Social democracy is a system of political thought and action that calls upon the government to provide certain social and economic rights or entitlements necessary to the well-being of all members of the community. Social democratic parties promote it in constitutional democracies throughout the world, but especially in Europe, where the social democracy movement was born.

Social democratic political parties try to mobilize political support for positive state and government actions. They aim to provide such social and economic rights as equal opportunities for basic education, adequate health care, acceptable housing, productive employment in the workforce, fair payment for workers, and guaranteed pension plans for people retired from the workforce.

Social democrats claim that their commitment to social and economic rights in addition to traditional liberal ideas about political and private rights is an advanced or more fully developed model of democracy in comparison with the liberal model. While the traditional liberal model of democracy only emphasizes individual liberty, the social democratic model, according to its proponents, stresses both liberal and egalitarian ideals.

Several constitutional democracies in Europe—Denmark, Norway, and Sweden, for example—and elsewhere include significant social democratic parties, which campaign to promote egalitarian policies in the government. India is a prominent representative and constitutional democracy with a very strong commitment to the ideals of social democracy. The preamble to the 1950 constitution of India says the political system is ‘‘a sovereign socialist secular democratic republic’’ and providing certain egalitarian social and economic rights is proclaimed to be a responsibility of the state to its people.

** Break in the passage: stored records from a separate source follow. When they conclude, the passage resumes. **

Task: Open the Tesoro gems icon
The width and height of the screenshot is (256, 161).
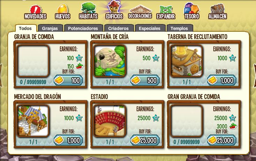Action: pos(192,11)
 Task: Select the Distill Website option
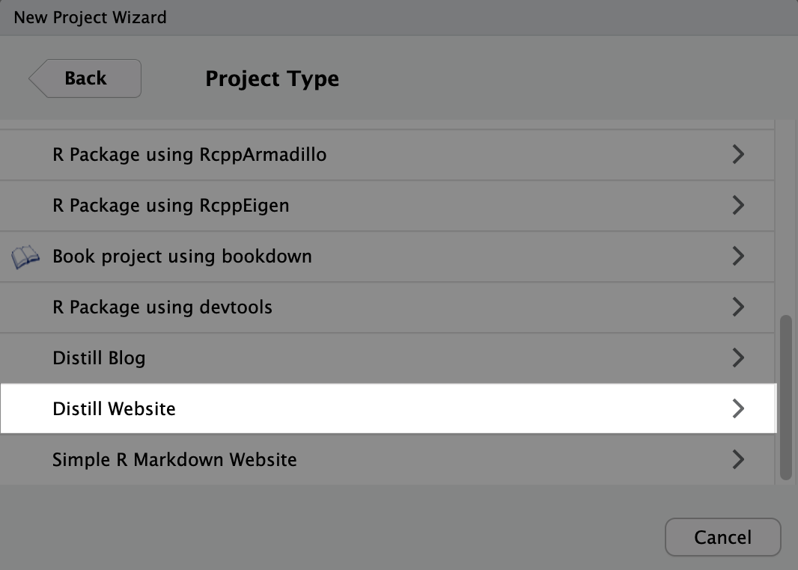click(114, 408)
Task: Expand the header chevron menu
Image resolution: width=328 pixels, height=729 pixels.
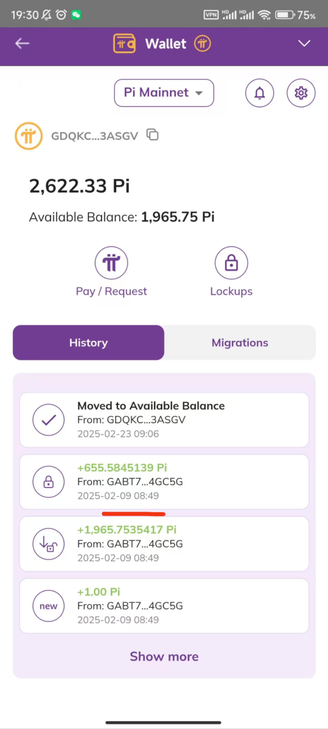Action: [304, 43]
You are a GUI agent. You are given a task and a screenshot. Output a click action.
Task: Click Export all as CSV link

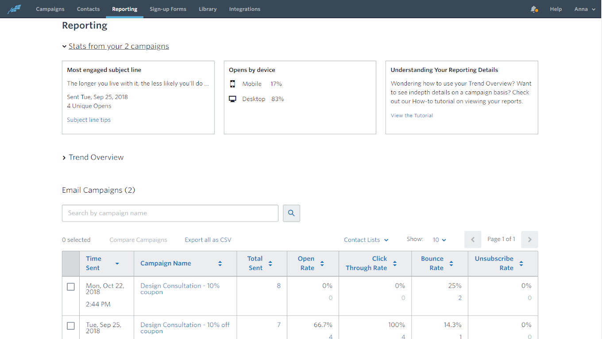point(208,240)
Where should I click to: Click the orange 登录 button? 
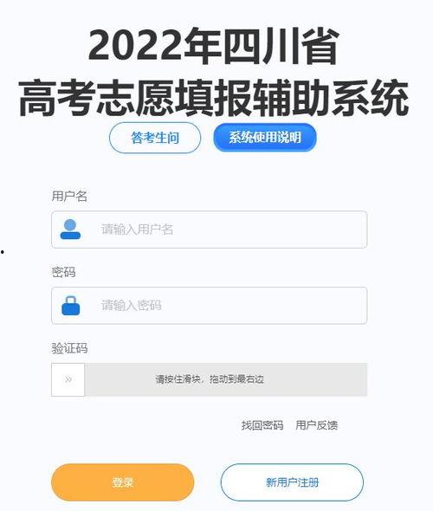tap(123, 482)
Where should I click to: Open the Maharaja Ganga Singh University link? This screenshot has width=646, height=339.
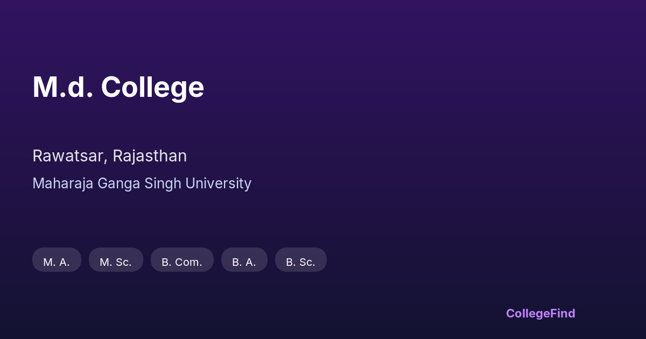[x=142, y=183]
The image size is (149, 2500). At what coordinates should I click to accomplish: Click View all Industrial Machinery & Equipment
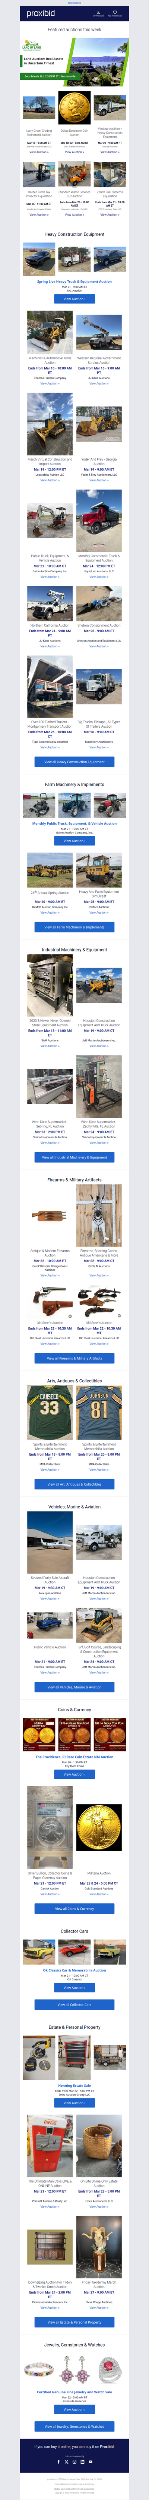tap(75, 1157)
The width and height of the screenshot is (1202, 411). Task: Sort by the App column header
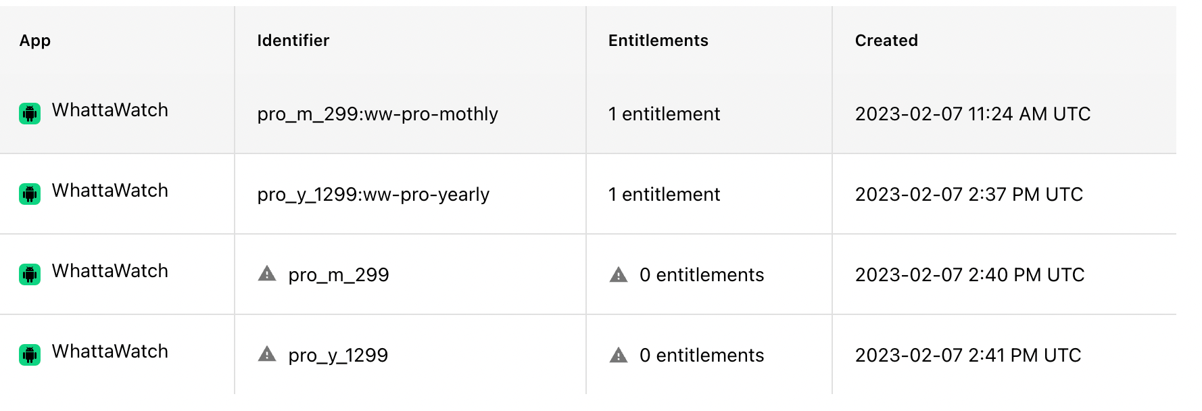35,41
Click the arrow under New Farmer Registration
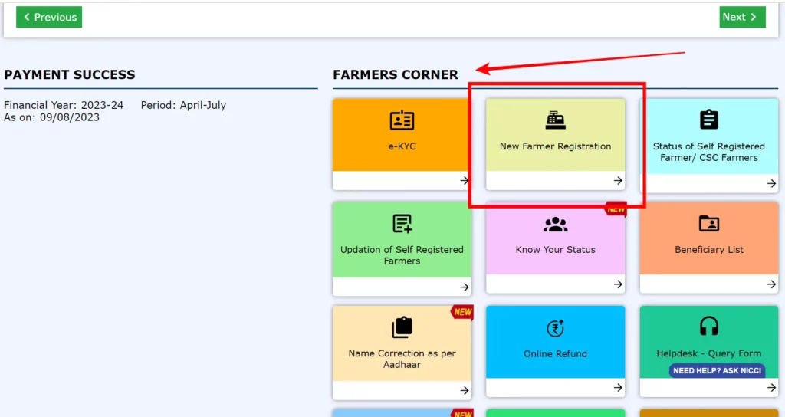The image size is (785, 417). 618,181
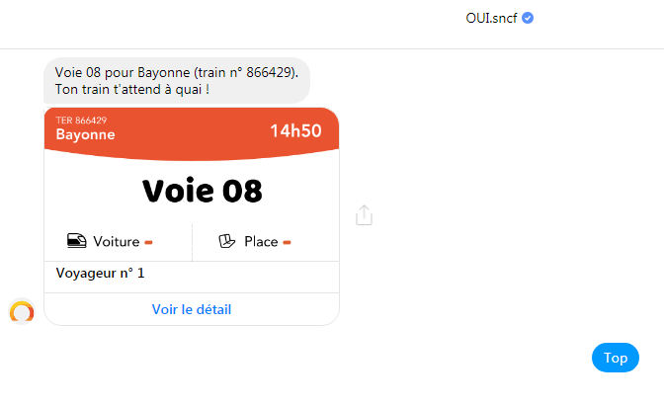Click the blue verified badge
This screenshot has width=664, height=406.
coord(528,18)
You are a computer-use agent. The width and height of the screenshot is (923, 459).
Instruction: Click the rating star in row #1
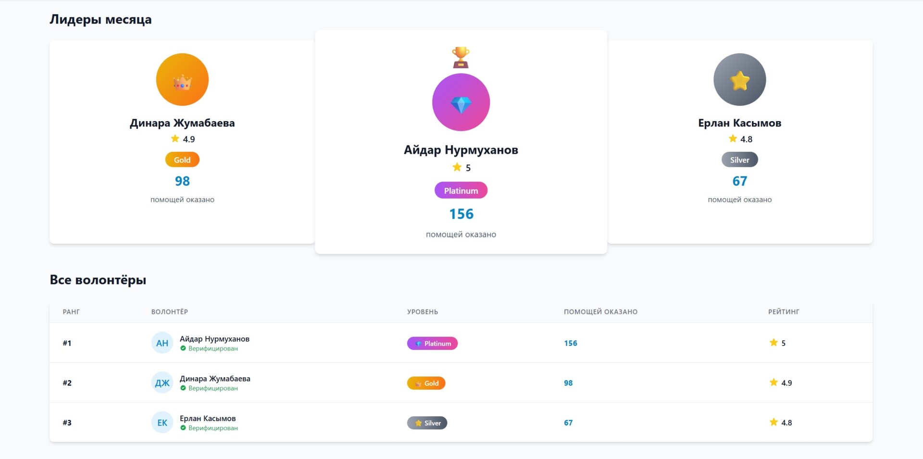(x=773, y=343)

By contrast with some of the constitutional democracies in Europe, the United States of America has not had a strong social democracy movement. There has never been a major political party in the United States that has styled itself as social democratic. The Democratic Party has been more accepting than its Republican rival of ideas associated with social democracy or welfare-state liberalism. However, both major political parties in the United States have maintained their primary commitments to the liberal model of democracy, and have avoided identification with full-blown social democracy. The parties tend to justify their legislatively enacted programs of social and economic entitlements as government action in response to the wishes of constituents, not as constitutionally mandated rights.

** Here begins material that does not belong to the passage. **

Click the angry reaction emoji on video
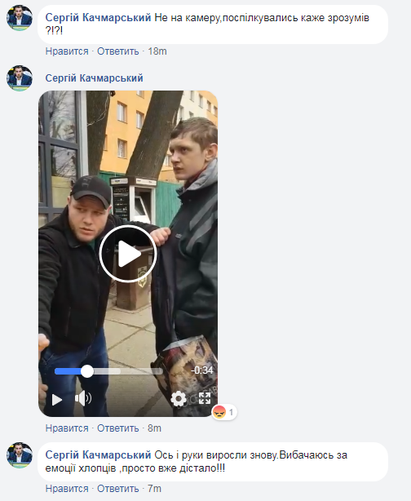This screenshot has width=411, height=501. pyautogui.click(x=219, y=412)
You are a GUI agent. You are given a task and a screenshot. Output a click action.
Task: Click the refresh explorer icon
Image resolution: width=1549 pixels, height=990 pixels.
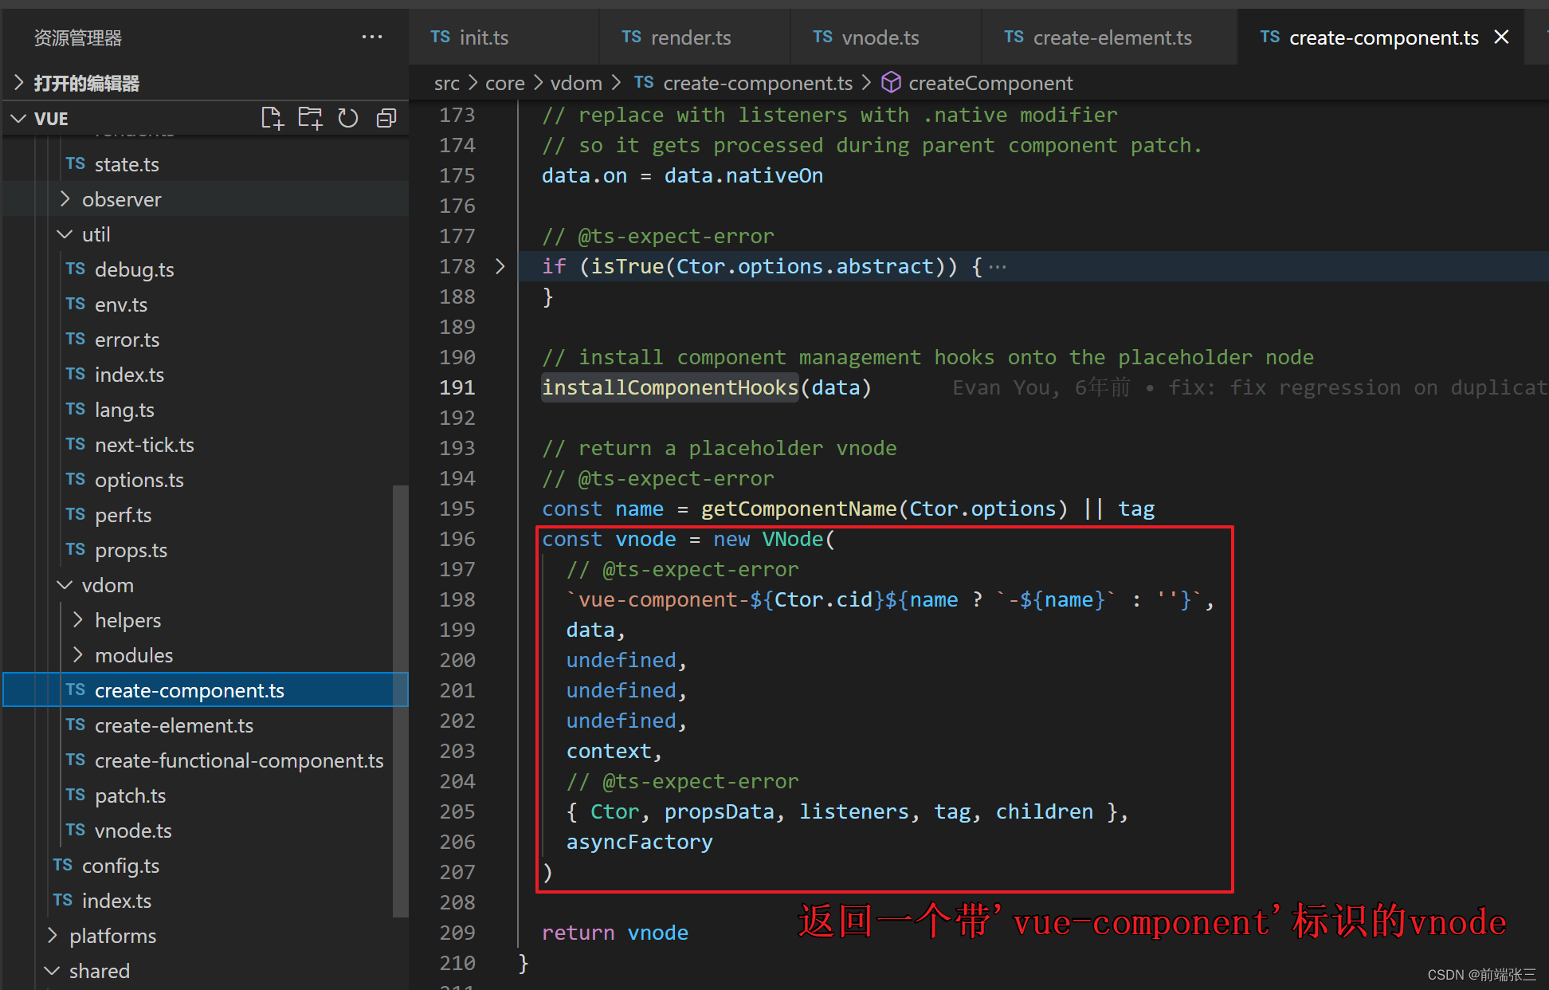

Critics of social democracy in the United States and elsewhere stress that a very strongly empowered state and government is required to carry out the social democracy program of social and economic rights. The critics claim that positive state action to provide egalitarian social programs requires extensive redistribution of wealth and excessive government regulation of the society and economy. Thus, advocates of individual rights associated with the traditional liberal model of democracy claim that their principles of liberty would be minimized or even sacrificed if the egalitarian ideals of social democracy were to be maximized through excessive control of society by the government.

By John Patrick, Understanding Democracy, A Hip Pocket Guide (Oxford University Press)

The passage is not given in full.